### [Assignment]
The stretch wanted below opens at the line containing "LA (137, 54)" and closes at the line containing "fb (947, 28)". Please return it exactly, with no other lines.

### [Dataset content]
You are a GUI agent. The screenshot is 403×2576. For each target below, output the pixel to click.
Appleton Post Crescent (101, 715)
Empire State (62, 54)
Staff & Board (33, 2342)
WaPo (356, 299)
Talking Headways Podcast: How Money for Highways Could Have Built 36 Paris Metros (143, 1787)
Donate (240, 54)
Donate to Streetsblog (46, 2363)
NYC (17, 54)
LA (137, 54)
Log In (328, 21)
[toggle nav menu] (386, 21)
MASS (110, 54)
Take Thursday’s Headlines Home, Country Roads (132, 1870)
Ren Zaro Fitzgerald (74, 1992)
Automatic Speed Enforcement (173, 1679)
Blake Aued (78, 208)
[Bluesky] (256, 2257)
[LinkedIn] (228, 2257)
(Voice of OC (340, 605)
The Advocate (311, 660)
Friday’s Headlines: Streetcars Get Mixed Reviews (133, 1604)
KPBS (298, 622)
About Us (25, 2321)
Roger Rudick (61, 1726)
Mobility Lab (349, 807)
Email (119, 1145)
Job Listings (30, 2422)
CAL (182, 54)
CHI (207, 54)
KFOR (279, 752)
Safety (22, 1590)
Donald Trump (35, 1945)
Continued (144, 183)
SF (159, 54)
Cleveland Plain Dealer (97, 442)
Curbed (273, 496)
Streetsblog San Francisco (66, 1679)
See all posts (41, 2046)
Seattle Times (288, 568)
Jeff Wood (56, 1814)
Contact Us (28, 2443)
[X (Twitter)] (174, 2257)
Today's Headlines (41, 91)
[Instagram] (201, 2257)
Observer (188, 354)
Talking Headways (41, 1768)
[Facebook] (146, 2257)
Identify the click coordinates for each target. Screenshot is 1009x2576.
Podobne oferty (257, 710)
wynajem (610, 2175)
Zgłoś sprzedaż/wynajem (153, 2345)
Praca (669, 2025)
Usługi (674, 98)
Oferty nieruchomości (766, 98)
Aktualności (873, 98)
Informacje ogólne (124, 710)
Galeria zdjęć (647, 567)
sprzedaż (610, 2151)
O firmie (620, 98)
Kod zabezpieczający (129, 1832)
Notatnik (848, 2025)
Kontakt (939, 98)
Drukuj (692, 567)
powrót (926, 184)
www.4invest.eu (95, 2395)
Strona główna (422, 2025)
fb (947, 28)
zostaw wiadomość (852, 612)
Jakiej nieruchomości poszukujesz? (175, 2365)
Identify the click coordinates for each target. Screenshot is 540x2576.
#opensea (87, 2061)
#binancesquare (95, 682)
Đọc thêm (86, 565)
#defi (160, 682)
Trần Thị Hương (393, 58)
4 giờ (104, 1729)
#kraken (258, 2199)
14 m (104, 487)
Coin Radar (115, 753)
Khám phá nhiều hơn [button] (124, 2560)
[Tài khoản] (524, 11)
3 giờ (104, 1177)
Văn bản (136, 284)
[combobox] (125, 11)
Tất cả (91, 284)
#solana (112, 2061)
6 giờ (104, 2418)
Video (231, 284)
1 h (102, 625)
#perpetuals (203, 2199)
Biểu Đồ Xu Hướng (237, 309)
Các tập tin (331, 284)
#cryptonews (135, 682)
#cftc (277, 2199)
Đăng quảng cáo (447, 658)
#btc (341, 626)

### [Task result]
LA (137, 54)
Log In (328, 21)
[toggle nav menu] (386, 21)
MASS (110, 54)
Take Thursday’s Headlines Home, Country Roads (132, 1870)
Ren Zaro Fitzgerald (74, 1992)
Automatic Speed Enforcement (173, 1679)
Blake Aued (78, 208)
[Bluesky] (256, 2257)
[LinkedIn] (228, 2257)
(Voice of OC (340, 605)
The Advocate (311, 660)
Friday’s Headlines: Streetcars Get Mixed Reviews (133, 1604)
KPBS (298, 622)
About Us (25, 2321)
Roger Rudick (61, 1726)
Mobility Lab (349, 807)
Email (119, 1145)
Job Listings (30, 2422)
CAL (182, 54)
CHI (207, 54)
KFOR (279, 752)
Safety (22, 1590)
Donald Trump (35, 1945)
Continued (144, 183)
SF (159, 54)
Cleveland Plain Dealer (97, 442)
Curbed (273, 496)
Streetsblog San Francisco (66, 1679)
See all posts (41, 2046)
Seattle Times (288, 568)
Jeff Wood (56, 1814)
Contact Us (28, 2443)
[X (Twitter)] (174, 2257)
Today's Headlines (41, 91)
[Instagram] (201, 2257)
Observer (188, 354)
Talking Headways (41, 1768)
[Facebook] (146, 2257)
Identify the click coordinates for each target. Screenshot is 1009x2576.
Podobne oferty (257, 710)
wynajem (610, 2175)
Zgłoś sprzedaż/wynajem (153, 2345)
Praca (669, 2025)
Usługi (674, 98)
Oferty nieruchomości (766, 98)
Aktualności (873, 98)
Informacje ogólne (124, 710)
Galeria zdjęć (647, 567)
sprzedaż (610, 2151)
O firmie (620, 98)
Kod zabezpieczający (129, 1832)
Notatnik (848, 2025)
Kontakt (939, 98)
Drukuj (692, 567)
powrót (926, 184)
www.4invest.eu (95, 2395)
Strona główna (422, 2025)
fb (947, 28)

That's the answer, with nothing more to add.